New Exiles: housing low, spirits high

Noemi's dark eyes shine as she smiles and waits for the next step in her transition from Cuban housewife to -- she hopes -- the head of a reunited family here.

Tomas picks through pils of donated clothes. Like most of the other refugees in the latest exodus from Cuba, he arrived in Key West with only the clothes he was wearing. He clutches a paper with the address of temporary housing he is being sent to less than two days after arriving from Cuba.

Jorge and his wife Beatrice can hardly contain their gaiety and excitement as they look around the temporary refugee center here.

"I'm happy," she says, holding her 11-month-old baby. Like a child on Christmas morning, she talks about the good meals she has had here already, the canned baby food she has been given, and the children's toys she has seen.

But even as these refugees explained why they dashed into the Peruvian Embassy more than a week ago, joining a desperate bid by more than 10,000 Cubans to get out of their country, officials here are running into tough problems finding enough temporary housing for them.

Some 13,000 refugees ahve been processed at this temporary center in a large building that resembles an airport hangar. Another 1,000 or so more are expected soon and many moe behind them as soon as the seas calm between Key West and the Cuban port of Mariel.

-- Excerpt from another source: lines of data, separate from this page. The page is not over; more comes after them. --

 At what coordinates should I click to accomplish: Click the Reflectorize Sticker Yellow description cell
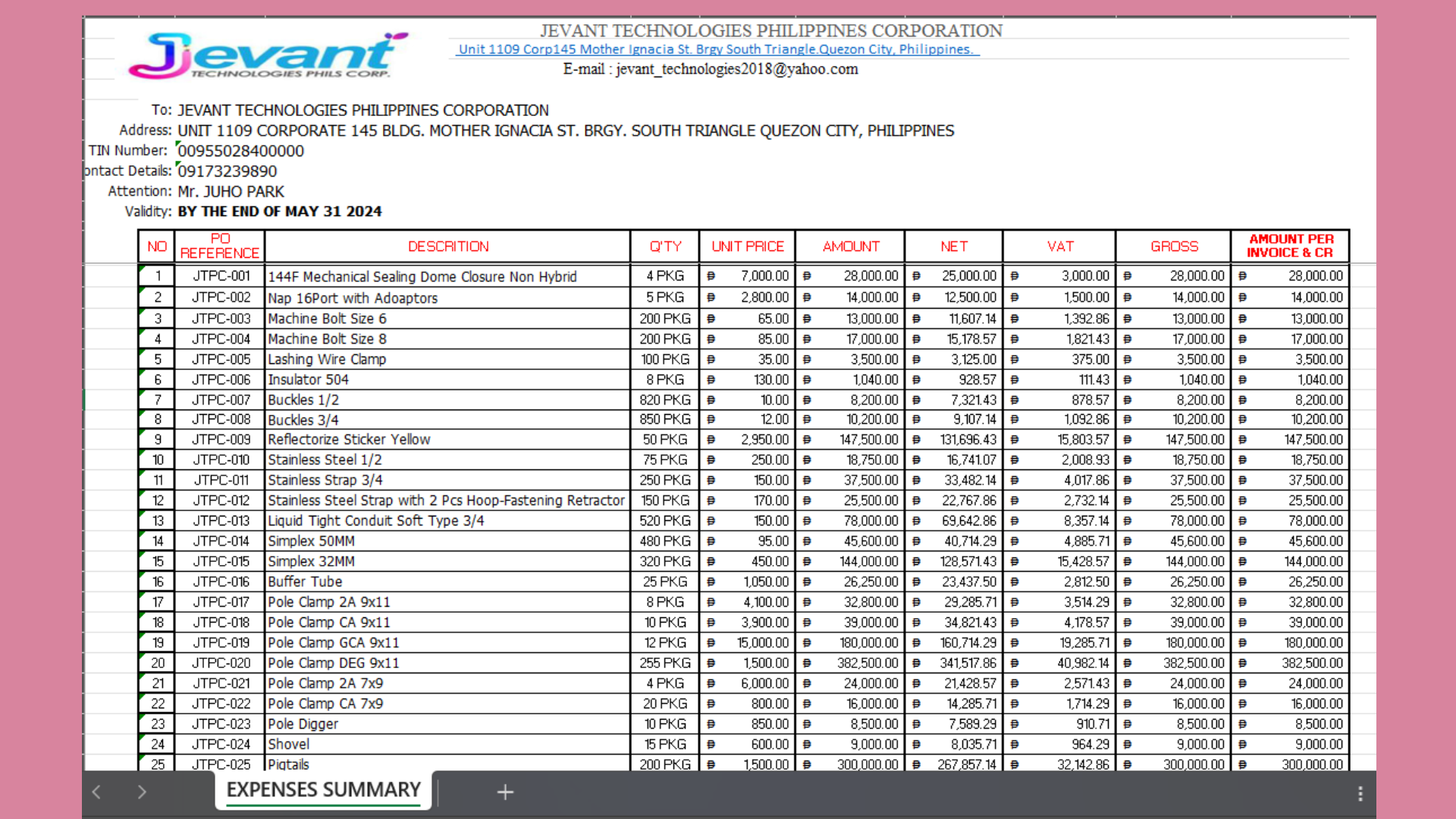[349, 440]
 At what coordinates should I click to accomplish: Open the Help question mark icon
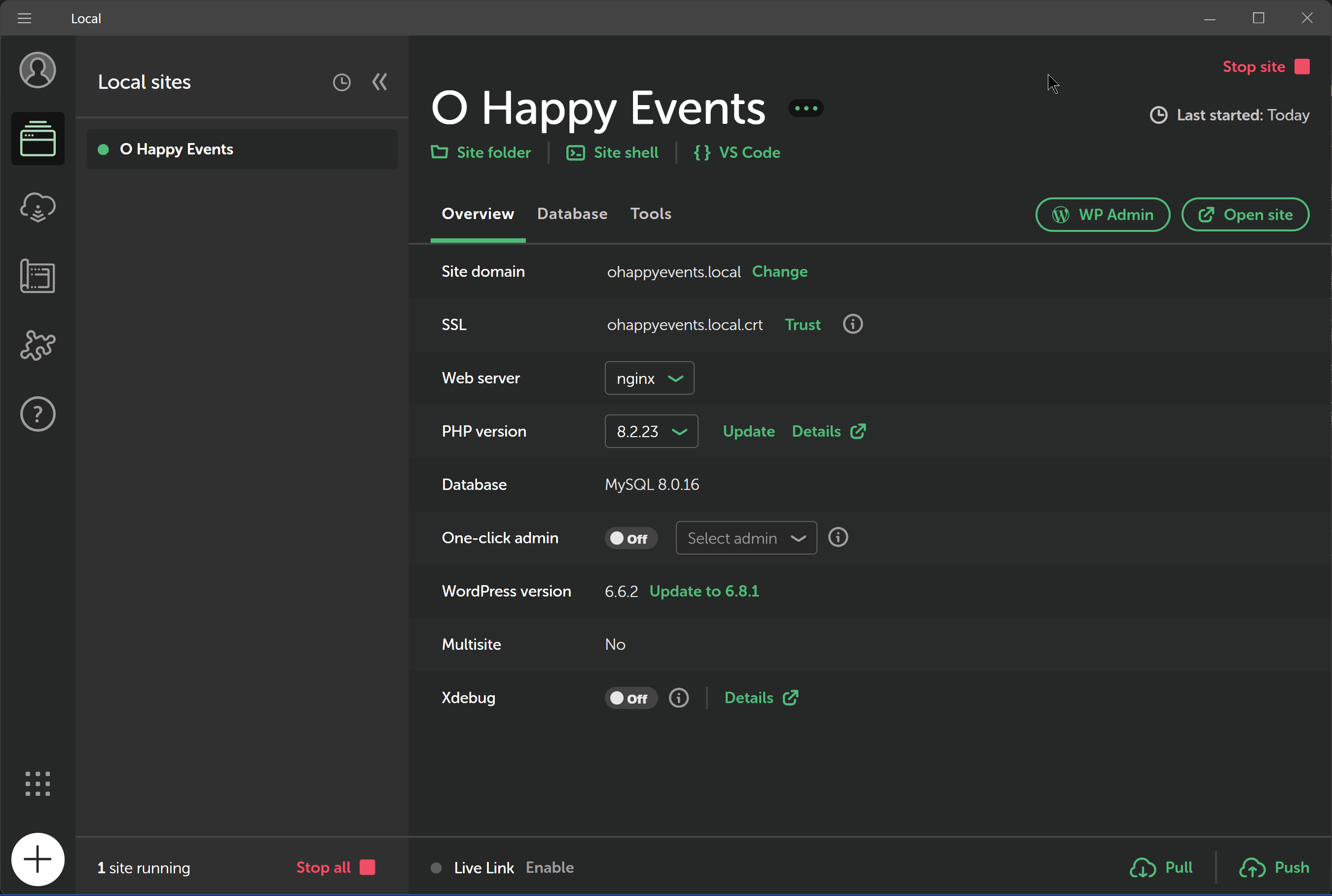[37, 414]
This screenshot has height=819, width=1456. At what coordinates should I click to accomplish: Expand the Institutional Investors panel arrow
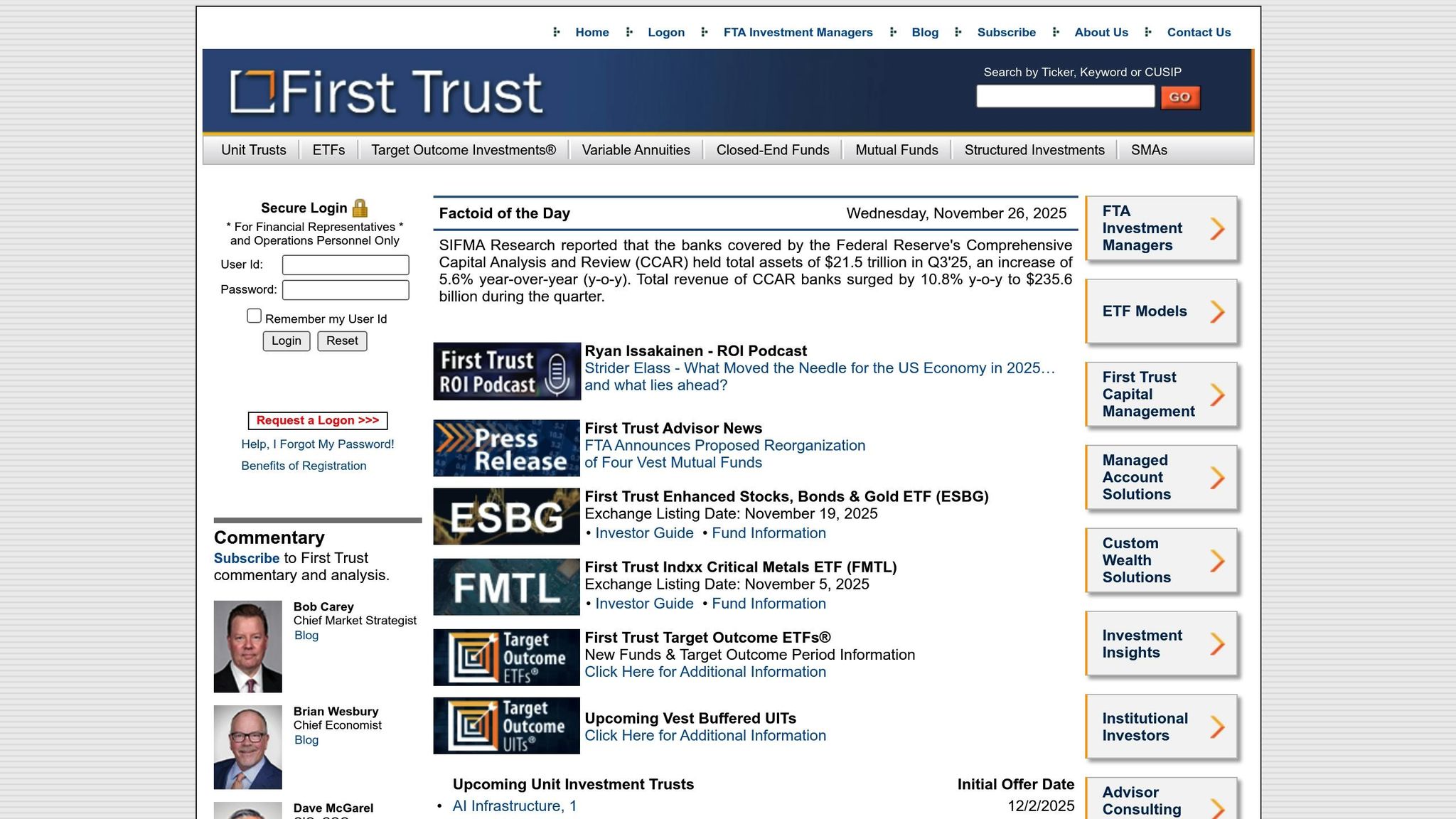[1218, 727]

A flotilla of American and Cuban-American piloted boats waits in Mariel to bring more refugees from the embassy and from their homes.

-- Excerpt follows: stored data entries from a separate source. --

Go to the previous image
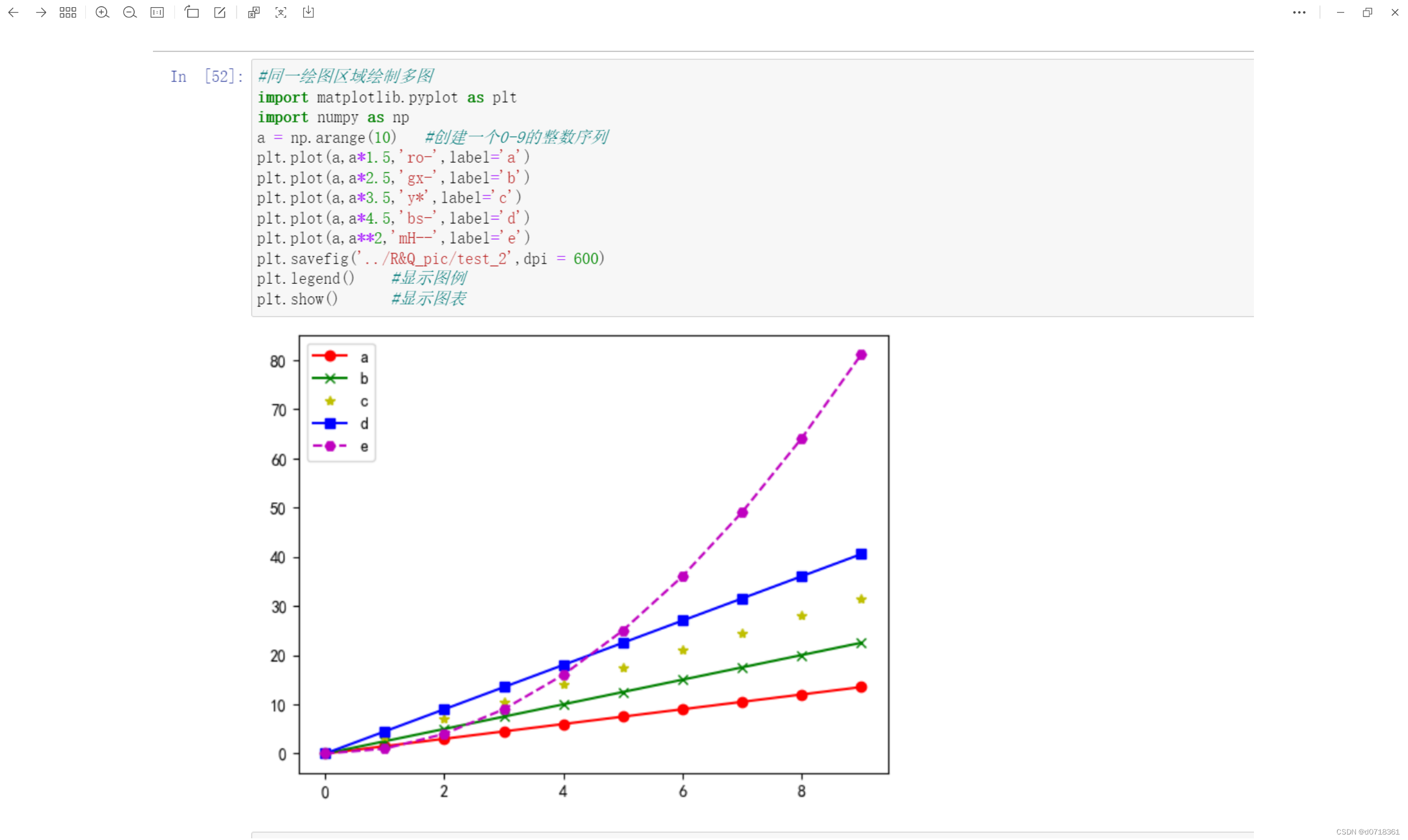 14,13
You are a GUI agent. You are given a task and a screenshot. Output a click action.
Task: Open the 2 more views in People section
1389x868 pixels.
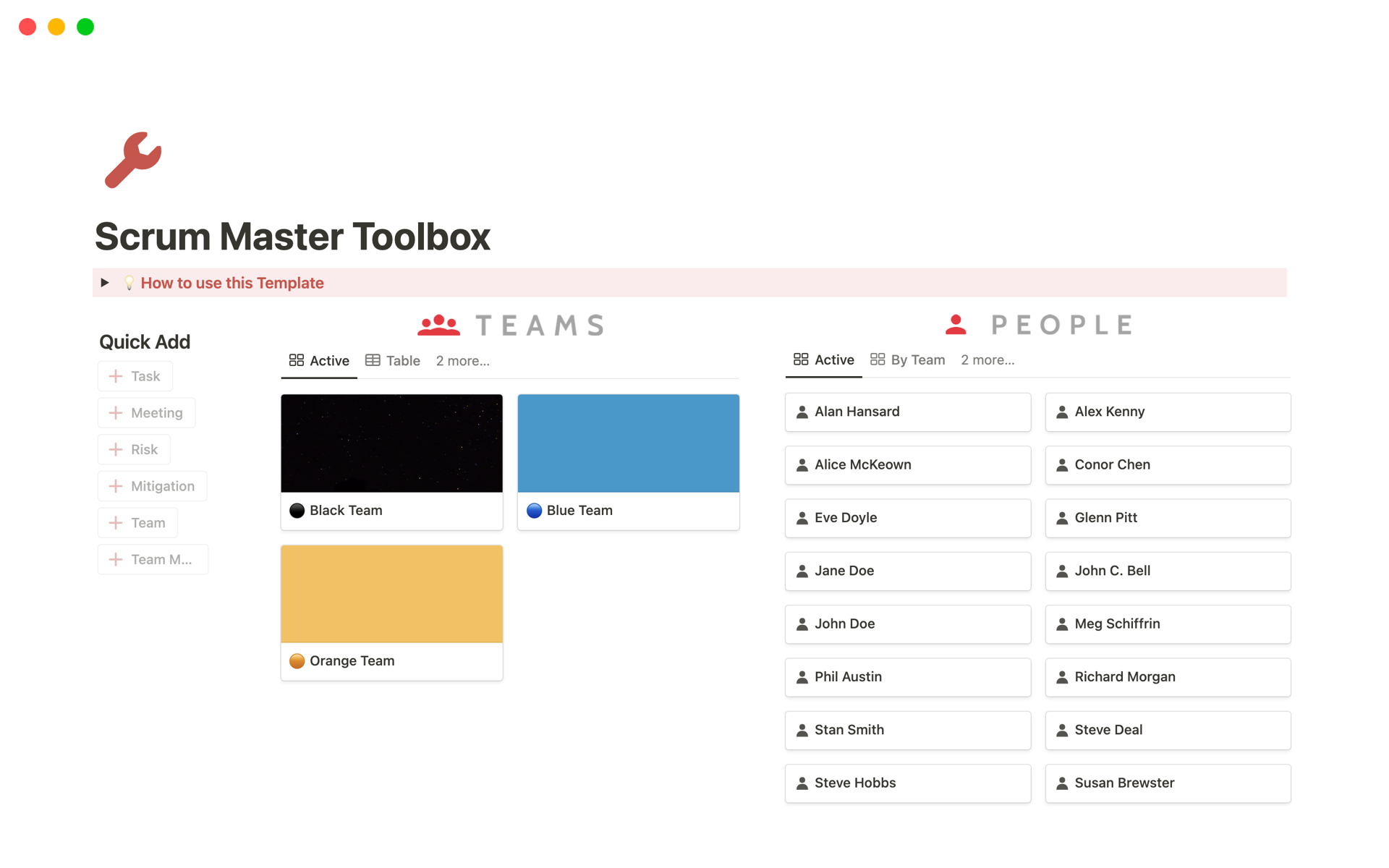(987, 359)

About half the refugees arriving here do not have families in this area, says Aida Levitan, director of Latin affairs for Dade County. They are being sent to hotels, churches, private homes, and even warehouses.

"Right now we don't even have cots for the warehouses," she said.

Officials here stress the need for a greater federal commitment to help run the emergency settlement program.

Meanwhile, volunteers -- mostly from the Cuban community here -- are trying to fill the gap with donations of time, money, homes, food, and clothing.

Many of the latest arrivals are young men. Some come from Cuban jails, but most were in the Peruvian Embassy. Most arrive in good health, but a little dazed from the exodus experience, says Cuban Dr. Guarino J. Radillio. Some have arrived with teeth marks in their legs from dogs that refugees say are being used by police to help control crowds at Mariel, he says.

But in spite of such problems, there is an undeniable sense of buoyancy and hope among refugees interviewed her.

"I hate communism," said noemi, who asked that her last name not be used for fear of reprisals against her three children still in Cuba. "In Cuba the life is very difficult," she says.

Tomas hopes to get a job and send back money to his wife and three children. He says he left because the family "did not have enough meat, milk, coffee."

Jorge had a graphics design job in a provincial government office issuing propaganda. "I like the work," he says, "but I didn't like the oppression." His wife Beatrice hopes for "a better life" for the baby in her arms -- and the one she is expecting.